Genetic intervention is becoming increasingly useful in elucidating the molecular basis of various biological processes, including those of the brain. Many genes have now been isolated which encode key regulatory molecules such as signal transduction components or transcription factors, but relatively little is known about their effects on neuronal physiology or higher order brain function. Gene transfer experiments offer the potential to study the effects of highly specific alterations in gene products in their normal neuronal environment. In addition, treatments of nervous disorders may also be devised using the same technology. Gene therapy protocols may be targeted towards specific diseases (e.g., the treatment of Parkinson’s disease by expression of tyrosine hydroxylase in the striatum), or directed towards the treatment of general neuronal damage which may occur in many diseased conditions (e.g., prevention of cell death by expression of neurotrophins or neurotrophin receptors).
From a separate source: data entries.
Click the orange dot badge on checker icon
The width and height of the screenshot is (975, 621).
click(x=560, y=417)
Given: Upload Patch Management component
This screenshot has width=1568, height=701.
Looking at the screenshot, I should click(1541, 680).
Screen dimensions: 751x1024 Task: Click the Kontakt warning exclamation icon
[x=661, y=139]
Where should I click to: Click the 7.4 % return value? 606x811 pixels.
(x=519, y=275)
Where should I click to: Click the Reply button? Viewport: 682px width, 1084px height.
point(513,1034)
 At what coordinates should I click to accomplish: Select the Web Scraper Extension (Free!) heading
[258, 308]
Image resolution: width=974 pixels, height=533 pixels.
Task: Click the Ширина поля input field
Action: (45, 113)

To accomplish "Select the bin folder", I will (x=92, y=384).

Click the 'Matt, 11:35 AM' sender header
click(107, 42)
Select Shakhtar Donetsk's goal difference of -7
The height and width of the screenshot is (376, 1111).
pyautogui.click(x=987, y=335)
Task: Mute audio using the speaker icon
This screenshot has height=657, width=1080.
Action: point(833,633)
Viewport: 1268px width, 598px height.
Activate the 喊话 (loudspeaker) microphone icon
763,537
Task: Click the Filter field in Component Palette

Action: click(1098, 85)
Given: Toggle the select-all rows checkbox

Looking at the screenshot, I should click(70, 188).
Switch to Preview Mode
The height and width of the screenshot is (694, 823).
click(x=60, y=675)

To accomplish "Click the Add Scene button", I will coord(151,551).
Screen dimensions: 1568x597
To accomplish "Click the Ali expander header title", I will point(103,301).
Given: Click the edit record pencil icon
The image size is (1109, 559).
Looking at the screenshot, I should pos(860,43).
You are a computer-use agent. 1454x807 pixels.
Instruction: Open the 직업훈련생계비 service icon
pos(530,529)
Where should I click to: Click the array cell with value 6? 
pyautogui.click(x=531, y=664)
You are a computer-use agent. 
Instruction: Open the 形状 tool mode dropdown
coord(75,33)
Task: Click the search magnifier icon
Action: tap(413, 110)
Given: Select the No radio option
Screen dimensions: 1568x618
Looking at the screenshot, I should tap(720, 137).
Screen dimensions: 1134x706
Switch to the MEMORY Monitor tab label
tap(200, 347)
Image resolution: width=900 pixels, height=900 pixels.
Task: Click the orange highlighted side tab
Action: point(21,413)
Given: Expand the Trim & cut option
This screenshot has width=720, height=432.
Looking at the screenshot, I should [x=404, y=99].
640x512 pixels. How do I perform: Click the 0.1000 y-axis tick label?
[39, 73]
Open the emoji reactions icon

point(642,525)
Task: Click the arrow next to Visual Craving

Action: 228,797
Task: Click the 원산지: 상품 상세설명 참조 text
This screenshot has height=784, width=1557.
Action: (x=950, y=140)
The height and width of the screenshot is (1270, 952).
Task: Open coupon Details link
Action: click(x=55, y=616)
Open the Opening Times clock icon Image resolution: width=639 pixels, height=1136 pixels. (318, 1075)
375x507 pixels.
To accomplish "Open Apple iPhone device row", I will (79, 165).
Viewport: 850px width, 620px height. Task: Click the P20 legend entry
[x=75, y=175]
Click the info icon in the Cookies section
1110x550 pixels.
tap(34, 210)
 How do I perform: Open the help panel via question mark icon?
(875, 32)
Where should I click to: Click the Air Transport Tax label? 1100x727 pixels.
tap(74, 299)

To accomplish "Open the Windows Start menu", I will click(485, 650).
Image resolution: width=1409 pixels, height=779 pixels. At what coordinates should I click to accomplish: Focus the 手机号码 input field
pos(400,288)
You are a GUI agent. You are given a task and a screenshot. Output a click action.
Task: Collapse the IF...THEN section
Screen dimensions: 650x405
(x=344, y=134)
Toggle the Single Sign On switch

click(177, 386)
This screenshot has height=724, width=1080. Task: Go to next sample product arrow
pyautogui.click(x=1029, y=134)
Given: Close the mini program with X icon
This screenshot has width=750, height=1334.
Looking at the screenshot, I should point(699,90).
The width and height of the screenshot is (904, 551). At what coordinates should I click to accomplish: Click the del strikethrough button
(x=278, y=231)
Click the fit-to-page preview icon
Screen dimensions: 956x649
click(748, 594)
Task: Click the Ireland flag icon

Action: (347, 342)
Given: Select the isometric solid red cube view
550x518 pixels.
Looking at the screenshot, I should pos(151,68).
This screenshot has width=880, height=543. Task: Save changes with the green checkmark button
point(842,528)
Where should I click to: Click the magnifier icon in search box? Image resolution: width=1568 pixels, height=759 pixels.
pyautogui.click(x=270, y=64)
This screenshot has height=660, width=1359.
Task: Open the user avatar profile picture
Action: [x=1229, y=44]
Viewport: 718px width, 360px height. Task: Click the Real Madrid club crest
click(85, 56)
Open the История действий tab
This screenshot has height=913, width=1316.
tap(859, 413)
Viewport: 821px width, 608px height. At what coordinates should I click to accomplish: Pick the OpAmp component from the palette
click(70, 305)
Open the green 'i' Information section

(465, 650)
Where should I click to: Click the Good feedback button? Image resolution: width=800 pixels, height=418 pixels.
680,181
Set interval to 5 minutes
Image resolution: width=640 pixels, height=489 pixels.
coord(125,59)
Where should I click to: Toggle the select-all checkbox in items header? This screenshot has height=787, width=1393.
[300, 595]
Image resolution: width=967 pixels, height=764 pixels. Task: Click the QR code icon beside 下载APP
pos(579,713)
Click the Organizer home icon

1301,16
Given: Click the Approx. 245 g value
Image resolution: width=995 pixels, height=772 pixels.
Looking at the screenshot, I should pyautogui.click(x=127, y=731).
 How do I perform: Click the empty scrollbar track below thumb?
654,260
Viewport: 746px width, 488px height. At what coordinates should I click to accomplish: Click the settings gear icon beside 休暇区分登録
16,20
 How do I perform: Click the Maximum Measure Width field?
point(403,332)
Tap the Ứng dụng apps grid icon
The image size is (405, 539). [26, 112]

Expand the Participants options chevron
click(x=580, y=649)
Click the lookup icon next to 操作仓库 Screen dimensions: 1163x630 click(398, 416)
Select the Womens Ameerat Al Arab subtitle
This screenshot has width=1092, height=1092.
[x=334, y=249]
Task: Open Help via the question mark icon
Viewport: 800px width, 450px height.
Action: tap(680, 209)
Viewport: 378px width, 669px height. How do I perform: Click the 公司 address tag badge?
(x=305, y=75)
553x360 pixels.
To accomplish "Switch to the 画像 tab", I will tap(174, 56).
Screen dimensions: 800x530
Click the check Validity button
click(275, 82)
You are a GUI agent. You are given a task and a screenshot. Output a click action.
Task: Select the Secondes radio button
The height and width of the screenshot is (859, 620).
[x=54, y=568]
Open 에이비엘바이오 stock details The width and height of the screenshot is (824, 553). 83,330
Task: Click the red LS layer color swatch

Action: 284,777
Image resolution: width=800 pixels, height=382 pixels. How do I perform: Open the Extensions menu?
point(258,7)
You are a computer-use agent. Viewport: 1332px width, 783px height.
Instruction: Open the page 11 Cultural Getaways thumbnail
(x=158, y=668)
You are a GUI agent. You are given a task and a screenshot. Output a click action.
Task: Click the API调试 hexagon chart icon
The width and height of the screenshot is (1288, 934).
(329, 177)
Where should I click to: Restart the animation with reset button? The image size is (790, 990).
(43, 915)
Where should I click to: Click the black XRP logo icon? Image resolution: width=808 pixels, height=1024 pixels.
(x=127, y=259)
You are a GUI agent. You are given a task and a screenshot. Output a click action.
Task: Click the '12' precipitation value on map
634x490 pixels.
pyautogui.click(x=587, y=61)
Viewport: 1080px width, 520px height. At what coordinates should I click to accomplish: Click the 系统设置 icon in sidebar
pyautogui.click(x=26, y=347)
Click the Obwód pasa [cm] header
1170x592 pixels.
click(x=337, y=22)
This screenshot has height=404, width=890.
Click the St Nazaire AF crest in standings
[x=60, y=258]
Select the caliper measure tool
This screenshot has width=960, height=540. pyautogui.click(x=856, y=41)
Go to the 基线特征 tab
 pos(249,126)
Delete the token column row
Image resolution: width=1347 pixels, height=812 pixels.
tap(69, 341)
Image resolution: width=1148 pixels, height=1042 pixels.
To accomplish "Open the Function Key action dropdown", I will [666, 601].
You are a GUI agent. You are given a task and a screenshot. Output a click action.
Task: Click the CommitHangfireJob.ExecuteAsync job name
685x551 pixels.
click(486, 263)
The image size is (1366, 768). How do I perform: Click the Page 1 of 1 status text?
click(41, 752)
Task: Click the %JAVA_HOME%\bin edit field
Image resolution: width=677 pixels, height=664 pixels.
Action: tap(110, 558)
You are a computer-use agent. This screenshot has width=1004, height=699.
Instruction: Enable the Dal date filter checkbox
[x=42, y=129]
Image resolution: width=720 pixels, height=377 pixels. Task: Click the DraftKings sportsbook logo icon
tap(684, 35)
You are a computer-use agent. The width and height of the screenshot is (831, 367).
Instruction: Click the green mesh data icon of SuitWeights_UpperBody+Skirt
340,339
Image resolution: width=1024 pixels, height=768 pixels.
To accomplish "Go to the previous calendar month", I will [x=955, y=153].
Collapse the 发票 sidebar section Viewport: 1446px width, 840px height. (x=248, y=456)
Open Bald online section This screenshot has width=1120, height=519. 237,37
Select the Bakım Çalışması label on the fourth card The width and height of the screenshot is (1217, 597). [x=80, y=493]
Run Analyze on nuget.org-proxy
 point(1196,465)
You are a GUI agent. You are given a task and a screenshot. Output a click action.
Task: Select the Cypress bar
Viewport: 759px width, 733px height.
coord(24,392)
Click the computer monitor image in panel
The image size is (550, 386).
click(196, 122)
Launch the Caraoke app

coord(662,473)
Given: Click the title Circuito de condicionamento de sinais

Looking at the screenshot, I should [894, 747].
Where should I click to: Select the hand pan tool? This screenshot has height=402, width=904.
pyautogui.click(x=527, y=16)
Further knowledge of the molecular mechanisms underlying neuronal physiology may lead to insight into the nature of the defects in diseased conditions. The ability to manipulate normal physiological pathways specifically may also result in new treatments. For example, the regulation of neurotransmission is altered in many disorders such as Alzheimer’s disease, Parkinson’s disease, and epilepsy, and may be responsive to genetic intervention such as expression of signal transduction components controlling long-term changes in neurotransmitter release.